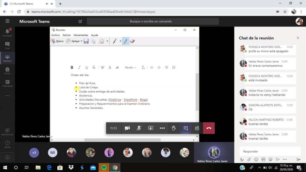Close the Chat de la reunión panel
Viewport: 306px width, 172px height.
pyautogui.click(x=298, y=38)
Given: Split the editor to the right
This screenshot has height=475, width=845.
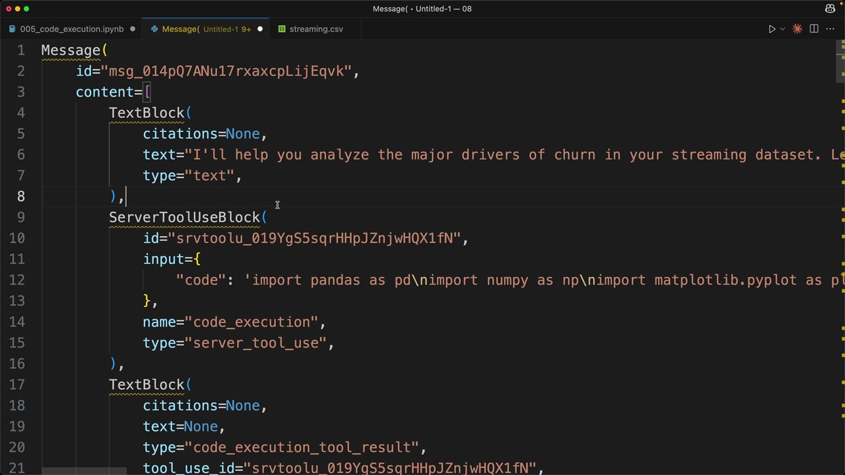Looking at the screenshot, I should [814, 29].
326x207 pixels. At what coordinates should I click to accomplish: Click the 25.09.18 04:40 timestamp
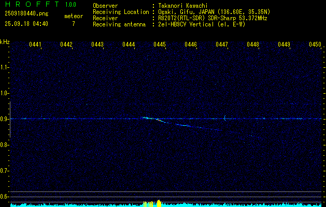[26, 24]
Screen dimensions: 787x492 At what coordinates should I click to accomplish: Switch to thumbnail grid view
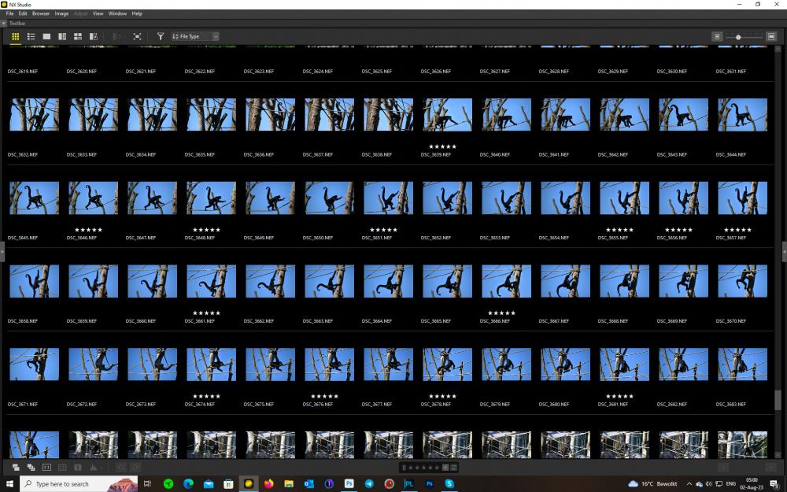tap(16, 37)
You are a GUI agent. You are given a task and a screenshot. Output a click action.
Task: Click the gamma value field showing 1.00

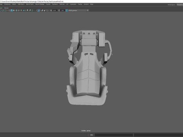tap(62, 10)
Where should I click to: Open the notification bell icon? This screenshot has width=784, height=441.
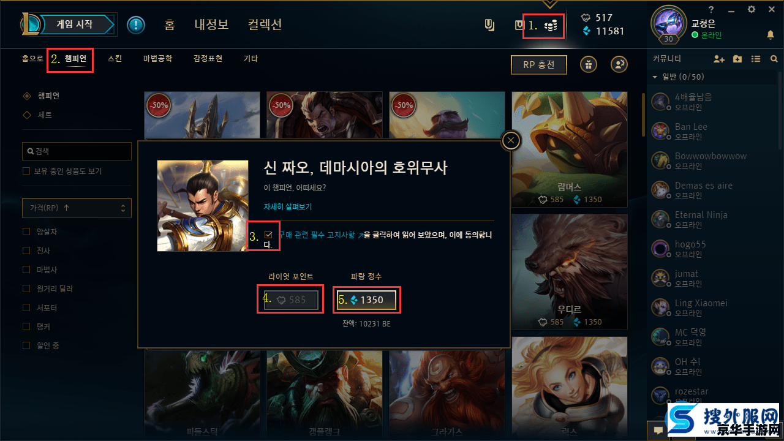[x=771, y=36]
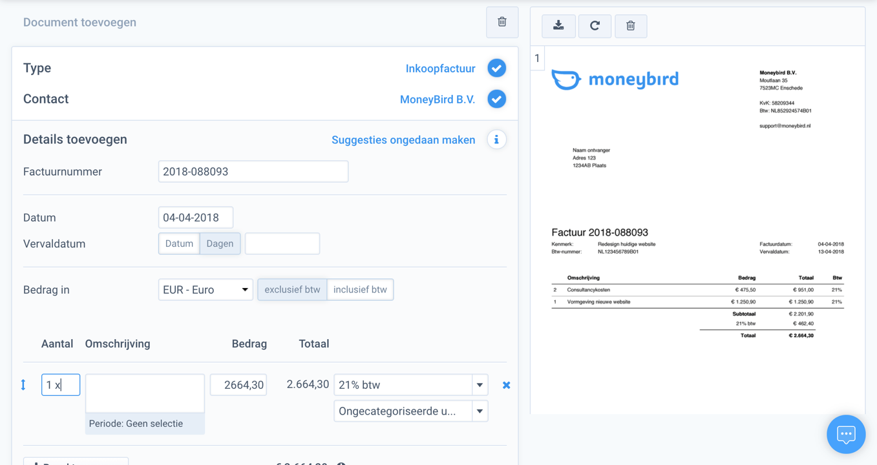Select the Datum tab for vervaldatum
877x465 pixels.
click(179, 243)
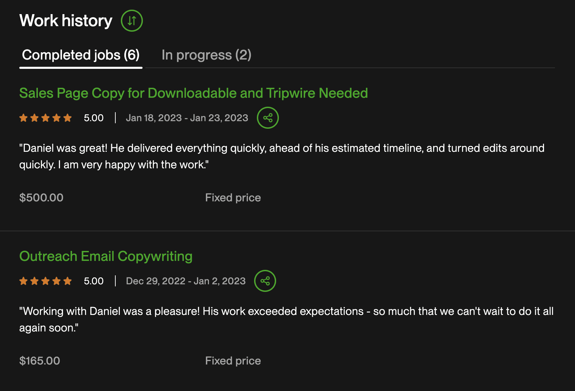Click the first star of Outreach Email rating
575x391 pixels.
coord(23,281)
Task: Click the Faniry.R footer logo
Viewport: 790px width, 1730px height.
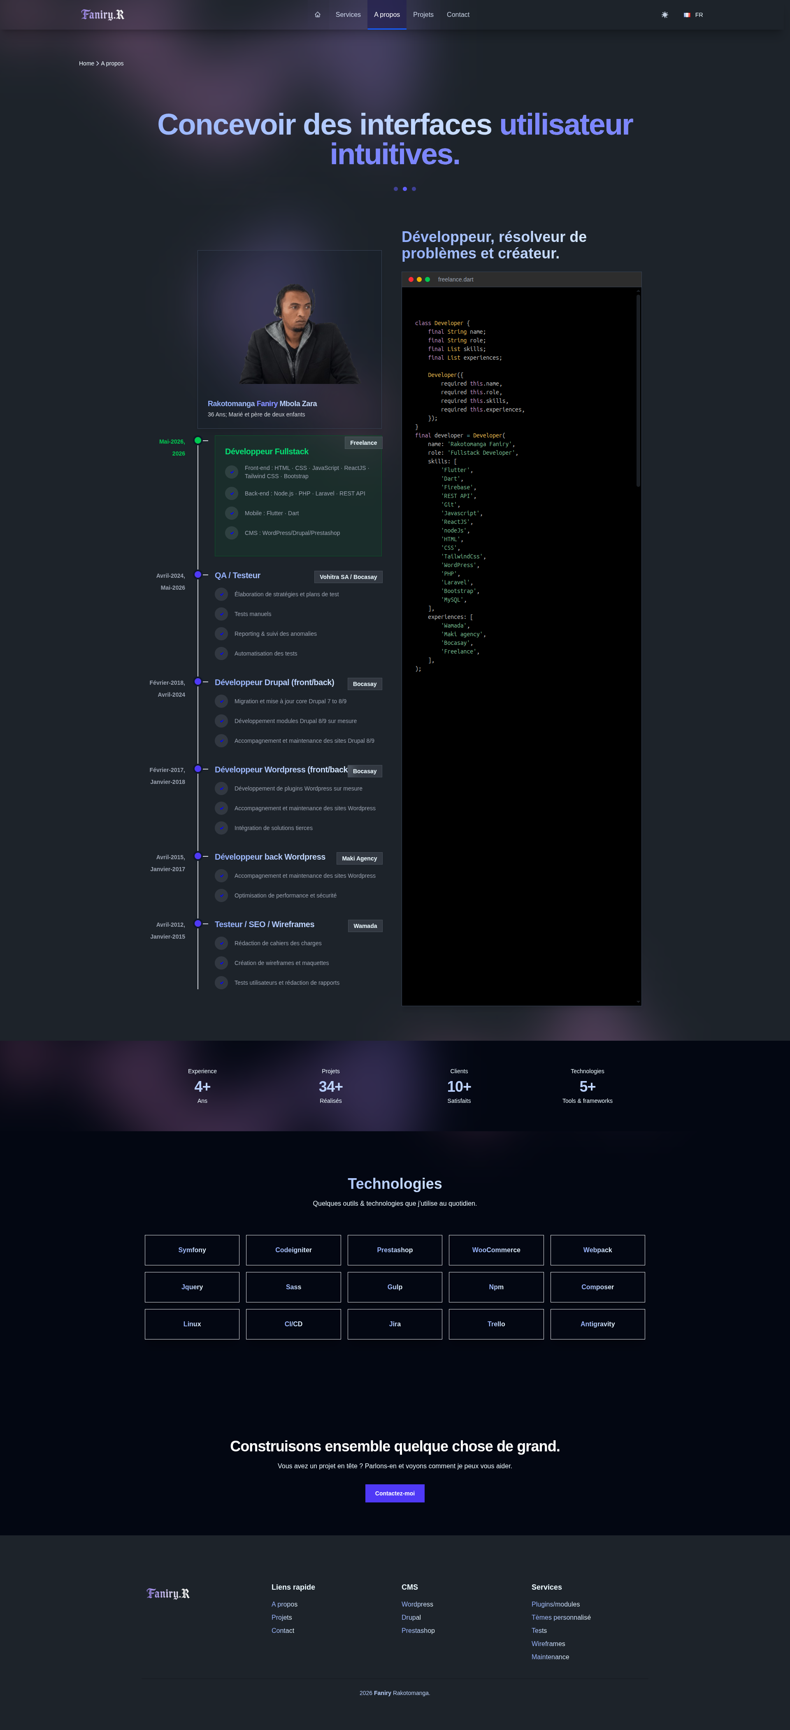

_ _ _ _

What this task involves: Leave out all pictures and extract exactly the lines from the line with "Given: Split the editor to the right" through the end of the material.

Problem solution:
Given: Split the editor to the right
This screenshot has height=475, width=845.
Looking at the screenshot, I should [814, 29].
326x207 pixels. At what coordinates should I click to accomplish: Click the 25.09.18 04:40 timestamp
[26, 24]
Screen dimensions: 787x492 At what coordinates should I click to accomplish: Switch to thumbnail grid view
tap(16, 37)
You are a GUI agent. You are given a task and a screenshot. Output a click action.
Task: Click the gamma value field showing 1.00

tap(62, 10)
Where should I click to: Open the notification bell icon? This screenshot has width=784, height=441.
[x=771, y=36]
Select the Datum tab for vervaldatum
877x465 pixels.
click(179, 243)
Click the first star of Outreach Email rating
575x391 pixels.
coord(23,281)
Task: Click the Faniry.R footer logo
Viewport: 790px width, 1730px height.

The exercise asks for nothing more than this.